Dododo another one bites the dust dododo another one bits the dust...

I'm liking this 1500 word count, breazing through these =D

Better than your last. Much better.

I'm going to try and stay clear of the technical errors (like "A nine year old Calem") because I know its a bit out of your control.

Ok so first two sentences didn't really make much sense to me, more so after reading the story. What has it to do with politics? How does a nine year old understand nothing and everything about politics?

The big thing for me was the huge exaggaration of passing through the breach. As far as I believe it has different effects on everyone sure, but most barely feel anything but a tingling sensation.

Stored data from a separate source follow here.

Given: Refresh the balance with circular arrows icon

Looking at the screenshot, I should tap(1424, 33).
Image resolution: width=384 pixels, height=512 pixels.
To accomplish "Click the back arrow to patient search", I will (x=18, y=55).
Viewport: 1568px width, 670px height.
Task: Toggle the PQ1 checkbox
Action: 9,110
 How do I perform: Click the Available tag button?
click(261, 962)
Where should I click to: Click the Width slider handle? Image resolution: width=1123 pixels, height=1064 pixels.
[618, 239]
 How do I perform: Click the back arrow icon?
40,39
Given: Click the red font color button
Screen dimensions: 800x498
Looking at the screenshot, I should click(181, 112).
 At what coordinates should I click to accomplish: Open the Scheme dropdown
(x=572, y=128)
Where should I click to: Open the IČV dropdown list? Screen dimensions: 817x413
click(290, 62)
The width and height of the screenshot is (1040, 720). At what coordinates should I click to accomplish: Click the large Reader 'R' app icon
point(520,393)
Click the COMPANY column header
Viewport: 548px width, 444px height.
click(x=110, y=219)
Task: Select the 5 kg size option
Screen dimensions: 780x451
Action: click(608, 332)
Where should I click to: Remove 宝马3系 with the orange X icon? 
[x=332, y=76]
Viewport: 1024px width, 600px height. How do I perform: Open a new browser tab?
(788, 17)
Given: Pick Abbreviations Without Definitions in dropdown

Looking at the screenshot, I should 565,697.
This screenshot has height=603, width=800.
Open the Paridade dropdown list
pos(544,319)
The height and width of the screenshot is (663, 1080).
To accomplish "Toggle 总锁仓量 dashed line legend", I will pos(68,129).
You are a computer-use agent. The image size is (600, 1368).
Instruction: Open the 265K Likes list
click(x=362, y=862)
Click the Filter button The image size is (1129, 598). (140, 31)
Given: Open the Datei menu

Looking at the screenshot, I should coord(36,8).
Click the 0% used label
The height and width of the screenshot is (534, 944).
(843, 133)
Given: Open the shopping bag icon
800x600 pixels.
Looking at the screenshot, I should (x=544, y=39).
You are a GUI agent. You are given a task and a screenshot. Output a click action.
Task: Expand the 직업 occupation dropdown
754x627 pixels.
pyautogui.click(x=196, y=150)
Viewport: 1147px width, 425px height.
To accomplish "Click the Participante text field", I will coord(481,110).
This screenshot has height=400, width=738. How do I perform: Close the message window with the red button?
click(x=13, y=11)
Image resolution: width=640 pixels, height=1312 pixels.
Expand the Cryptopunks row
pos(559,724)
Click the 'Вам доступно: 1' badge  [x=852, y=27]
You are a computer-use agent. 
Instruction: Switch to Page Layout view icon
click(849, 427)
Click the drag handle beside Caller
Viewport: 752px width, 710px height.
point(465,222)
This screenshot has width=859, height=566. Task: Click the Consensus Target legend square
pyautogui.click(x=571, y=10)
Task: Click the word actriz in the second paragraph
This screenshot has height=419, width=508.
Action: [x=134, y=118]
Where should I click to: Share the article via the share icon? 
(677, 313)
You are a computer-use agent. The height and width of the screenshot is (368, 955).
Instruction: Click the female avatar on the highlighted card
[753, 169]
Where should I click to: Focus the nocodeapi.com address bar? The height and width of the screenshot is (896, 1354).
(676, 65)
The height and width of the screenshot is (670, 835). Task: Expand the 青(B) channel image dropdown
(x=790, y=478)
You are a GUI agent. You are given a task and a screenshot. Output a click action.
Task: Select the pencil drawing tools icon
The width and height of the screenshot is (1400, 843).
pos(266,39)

You make it sound like the coldest winter where the elderly and weak are cruely culled. I would make it a little less drastic, but focus the negative reaction on Caleb and Sasha. So everyone's fine (even the grandparents), but Caleb has a fit and after eveyone thinks he was the only one he discovers Sasha had a bad transition too. I think that would actually be a better contrast and set Caleb apart from the rest more.

Not quite sure why a nine year old is dreaming of that house though, would be better if you linked it to a place he's been too, like distant family or the Duke's summer cottage.

The bit with Lucius was a bit silly, just came out of nowhere without justifying why the Governor's Secutury would be personally asking for a Guild Austringer. Something like "Been major disturbances in the Eastern Badland territory. You've been drafted, orders from Mr Mathieson himself. Don't know what it could be sir." Or just take his name out of it altogether.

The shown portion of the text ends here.